The majority of petrophysical data has been gained from downhole logging and laboratory core measurement. Drill cuttings are easily available for all drilled wells and can provide reservoir data throughout all phases of field development. They can also provide continuous petrophysical measurements for both vertical and horizontal wells. Many different rock properties can be extracted from drill cuttings; however, quantitative petrophysical measurements from source rock drill cuttings remain a challenge. This paper presents an optimized NMR-based workflow to measure the porosities and densities of drill cuttings from unconventional source rock reservoirs. The workflow includes sample cleaning, particle size selection, saturation, NMR, and mass measurements. We will also discuss some inherent problems in petrophysical measurement of drill cuttings generated by the PDC drill bit.
In this workflow, the first crucial step in obtaining quantitative data from drill cuttings is to clean the cuttings of mud contamination. We found that simultaneous ultrasonic bathing and shaking of the samples in a mesh basket submerged in diesel was very efficient to remove drilling mud additives. The process also automatically sieved to select the desired particle size for analysis, which was essential for accurate results. The sonication process saturated the drill cuttings to a certain degree. Further saturation was carried out using pressure.

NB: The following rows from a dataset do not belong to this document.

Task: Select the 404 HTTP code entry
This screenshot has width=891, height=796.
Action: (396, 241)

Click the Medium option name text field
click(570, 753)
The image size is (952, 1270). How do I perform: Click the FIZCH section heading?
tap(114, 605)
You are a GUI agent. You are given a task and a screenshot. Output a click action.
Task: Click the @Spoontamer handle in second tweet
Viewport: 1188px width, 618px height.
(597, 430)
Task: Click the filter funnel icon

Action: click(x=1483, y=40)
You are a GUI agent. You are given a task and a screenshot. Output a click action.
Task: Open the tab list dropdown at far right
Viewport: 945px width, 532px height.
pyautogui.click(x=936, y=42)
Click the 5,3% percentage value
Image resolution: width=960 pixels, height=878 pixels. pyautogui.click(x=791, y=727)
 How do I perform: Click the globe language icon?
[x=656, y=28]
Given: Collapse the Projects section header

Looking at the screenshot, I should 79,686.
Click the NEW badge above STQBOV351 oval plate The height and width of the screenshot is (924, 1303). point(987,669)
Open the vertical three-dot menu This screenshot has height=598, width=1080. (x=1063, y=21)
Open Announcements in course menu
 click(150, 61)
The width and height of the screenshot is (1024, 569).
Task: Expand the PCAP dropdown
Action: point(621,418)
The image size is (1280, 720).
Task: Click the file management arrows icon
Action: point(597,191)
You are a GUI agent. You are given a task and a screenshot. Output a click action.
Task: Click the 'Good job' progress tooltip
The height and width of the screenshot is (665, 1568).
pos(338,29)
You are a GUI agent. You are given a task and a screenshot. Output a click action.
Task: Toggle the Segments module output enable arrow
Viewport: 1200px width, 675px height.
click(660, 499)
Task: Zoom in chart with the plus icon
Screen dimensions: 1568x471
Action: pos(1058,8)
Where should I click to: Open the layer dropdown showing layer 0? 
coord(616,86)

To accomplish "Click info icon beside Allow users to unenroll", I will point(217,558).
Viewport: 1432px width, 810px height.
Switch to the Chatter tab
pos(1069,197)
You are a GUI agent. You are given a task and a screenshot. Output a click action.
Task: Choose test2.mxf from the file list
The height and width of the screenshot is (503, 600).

Saturated samples were then subjected to a series of mass and NMR measurements. For unconventional source rocks, NMR allows for separation of liquid signals from inside and outside the drill cutting particles. In combination with mass measurements, both in air and in diesel, the NMR technique provided accurate porosity and density data of the drill cuttings samples.
The workflow measured porosity and density of real drill cuttings and crushed particulate samples. The results on crushed samples were in good agreement with other accepted lab techniques. Measurement errors on drill cuttings generated by the PDC drill bits were investigated.
The workflow was applied to drill cuttings from a horizontal source rock well. The measured porosity from the cuttings changes significantly along the measured depth of the tested horizontal well, indicating that the studied horizontal well was drilled through a very heterogeneous formation. The result is consistent with the large formation heterogeneity measured on acquired whole cores from the same reservoir.